Currently, she is a member of the editorial boards of Anthropocene Review, System Change, BioPhysical Economics and Sustainability (previously BioPhysical Economics and Resource Quality), and Solutions (for a Sustainable and Desirable Future).

== Background ==
=== Training ===
Kristín Vala trained in geochemistry and petrology at the University of Iceland and geological sciences at Northwestern University, Evanston, Illinois.

=== Awards ===
Kristín Vala received the Award of Excellence Furthering Sustainability and Equality Learning from the Schumacher Institute. She was co-recipient of the Times Higher Education Supplement (THES) Award to the University of Bristol for Outstanding Contribution to Sustainable Development.

=== Expert member panels ===
Kristín Vala was a member of the UN Environment Program Depleted Uranium Scientific Assessment Teams, Kosovo (2000) and Bosnia Herzegovina (2002). She was a member of the International Expert Working Group of the Government of Bhutan on the New Development Paradigm (2013) and represented Academia Europaea in the European Academies Scientific Advisory Council (EASAC) working group on the Circular Economy (2016).

In Iceland, Kristín Vala has advised the government on issues relating to higher education and research, education for sustainability, climate strategy, prosperity, quality of life and wellbeing, and energy policy.

== Research ==
During her career, Kristín Vala has published over 100 research articles, book chapters, and books and has been awarded prizes and memberships/fellowships by academies and sustainability think tanks.

Among many other topics, Kristín Vala has published work on geothermal systems, mineral solubility, mineral dissolution kinetics, structure and coordination of aqueous species, sorption of aqueous species to mineral surfaces, backfill materials for radioactive waste disposal, link between environment and health, bacterial and fungal weathering, and critical zone processes.

At the turn of the century, Kristín Vala's research turned to issues related to transdisciplinary sustainability science, including city carbon emission management, natural resource availability and management, soil sustainability, sustainable tourism, and achieving the UN Sustainability Goals through the wellbeing economy.

== Politics ==
Kristín Vala is a member of the Pirate Party and has been influential in developing its policies relating to environment, climate, and sustainability.
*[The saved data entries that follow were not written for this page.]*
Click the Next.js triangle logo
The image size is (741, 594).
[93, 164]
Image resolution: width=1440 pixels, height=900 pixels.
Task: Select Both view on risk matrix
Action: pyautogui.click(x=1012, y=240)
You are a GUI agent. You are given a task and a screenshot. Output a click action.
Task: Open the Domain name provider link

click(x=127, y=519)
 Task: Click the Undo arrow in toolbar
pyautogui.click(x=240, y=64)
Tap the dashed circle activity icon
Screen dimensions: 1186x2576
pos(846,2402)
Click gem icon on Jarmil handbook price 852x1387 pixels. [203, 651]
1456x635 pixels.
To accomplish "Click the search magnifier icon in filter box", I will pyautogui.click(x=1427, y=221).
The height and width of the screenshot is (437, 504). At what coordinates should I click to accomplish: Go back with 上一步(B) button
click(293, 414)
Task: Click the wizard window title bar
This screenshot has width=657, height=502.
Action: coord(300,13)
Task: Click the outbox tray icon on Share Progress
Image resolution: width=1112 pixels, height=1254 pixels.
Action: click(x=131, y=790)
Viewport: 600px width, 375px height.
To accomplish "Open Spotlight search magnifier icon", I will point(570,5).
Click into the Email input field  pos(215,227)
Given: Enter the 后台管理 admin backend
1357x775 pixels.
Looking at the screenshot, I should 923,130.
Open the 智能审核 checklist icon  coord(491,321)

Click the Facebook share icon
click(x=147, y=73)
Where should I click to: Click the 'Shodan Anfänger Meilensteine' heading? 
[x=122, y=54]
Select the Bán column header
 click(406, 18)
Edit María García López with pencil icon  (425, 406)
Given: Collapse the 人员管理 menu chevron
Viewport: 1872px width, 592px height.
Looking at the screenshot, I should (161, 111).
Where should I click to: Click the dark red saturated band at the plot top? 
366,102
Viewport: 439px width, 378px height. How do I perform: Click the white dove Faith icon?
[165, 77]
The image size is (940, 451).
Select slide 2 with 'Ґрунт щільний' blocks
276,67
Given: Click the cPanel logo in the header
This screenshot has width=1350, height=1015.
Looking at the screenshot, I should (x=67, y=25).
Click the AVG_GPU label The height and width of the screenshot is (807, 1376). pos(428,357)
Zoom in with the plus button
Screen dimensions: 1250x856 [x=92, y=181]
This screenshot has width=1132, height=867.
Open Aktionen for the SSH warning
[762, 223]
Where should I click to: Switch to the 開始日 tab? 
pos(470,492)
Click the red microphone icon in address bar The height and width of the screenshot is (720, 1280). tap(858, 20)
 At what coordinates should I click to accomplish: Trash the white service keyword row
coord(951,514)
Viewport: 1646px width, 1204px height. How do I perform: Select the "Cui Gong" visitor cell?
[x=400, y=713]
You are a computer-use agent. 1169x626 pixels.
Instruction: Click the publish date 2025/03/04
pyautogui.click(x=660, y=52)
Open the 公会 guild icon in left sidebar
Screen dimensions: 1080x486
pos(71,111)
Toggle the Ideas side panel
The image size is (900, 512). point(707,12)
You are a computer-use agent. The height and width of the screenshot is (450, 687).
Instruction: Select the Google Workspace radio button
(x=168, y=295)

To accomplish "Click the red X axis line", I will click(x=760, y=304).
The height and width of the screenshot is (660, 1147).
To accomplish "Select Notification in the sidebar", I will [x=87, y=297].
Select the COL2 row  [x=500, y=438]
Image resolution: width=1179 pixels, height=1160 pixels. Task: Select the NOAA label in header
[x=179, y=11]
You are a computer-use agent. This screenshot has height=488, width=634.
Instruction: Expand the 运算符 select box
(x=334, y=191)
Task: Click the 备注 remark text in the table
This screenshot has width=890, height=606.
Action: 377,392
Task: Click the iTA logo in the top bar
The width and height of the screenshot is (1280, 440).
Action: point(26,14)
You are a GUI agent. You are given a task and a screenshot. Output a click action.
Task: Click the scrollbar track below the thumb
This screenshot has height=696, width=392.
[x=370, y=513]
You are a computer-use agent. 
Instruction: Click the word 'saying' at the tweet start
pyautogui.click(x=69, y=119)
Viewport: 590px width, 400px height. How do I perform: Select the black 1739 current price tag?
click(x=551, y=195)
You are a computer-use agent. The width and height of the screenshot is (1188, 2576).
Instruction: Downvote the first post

She was instrumental in facilitating the participation of the Icelandic government in joining the Wellbeing Economy Governments (WEGo).

== Selected bibliography ==
=== Books ===
- Ragnarsdottir K.V. and Banwart S.A. (editors) (2016) Soil: The Life Supporting Skin on Earth. eBook University of Iceland and University of Sheffield.
- Plant J.A., Voulvoulis N. and Ragnarsdottir K.V. (editors) (2011) Pollutants, Human Health and the Environment. A Risk Approach. Wiley Blackwell, 356 pages.
- Hancock P.L. and Skinner B.J. (editors), D.l. Dineley (associate editor) and Dawson A.G., Ragnarsdottir K.V. and Steward I.S. (subject editors) (2000) The Oxford Companion to the Earth, 1174 pp. Oxford University Press.

=== Book chapters ===
- Lohrenz U., Sverdrup H.U. and Ragnarsdottir K.V. (2018) Global megatrends and resource use - A systemic reflection. In H. Lehmann (ed) Factor X. Eco-Efficiency in Industry and Science vol 32. Springer, Berlin.
- Thorarinsdottir, R., Coaten, D., Pantanella, E., Shultz, C., Stander, H. and Ragnarsdottir, K.V. (2017) Renewable energy use for aquaponics development on global scale towards sustainable food production. In J. Bundschuh, G. Chen, D. Chandrasekharam, J. Piechocki (Eds.) Geothermal, Wind and Solar Energy Applications in Agriculture and Aquaculture, Sustainable Energy Development Series, CRC Press, 362 pages.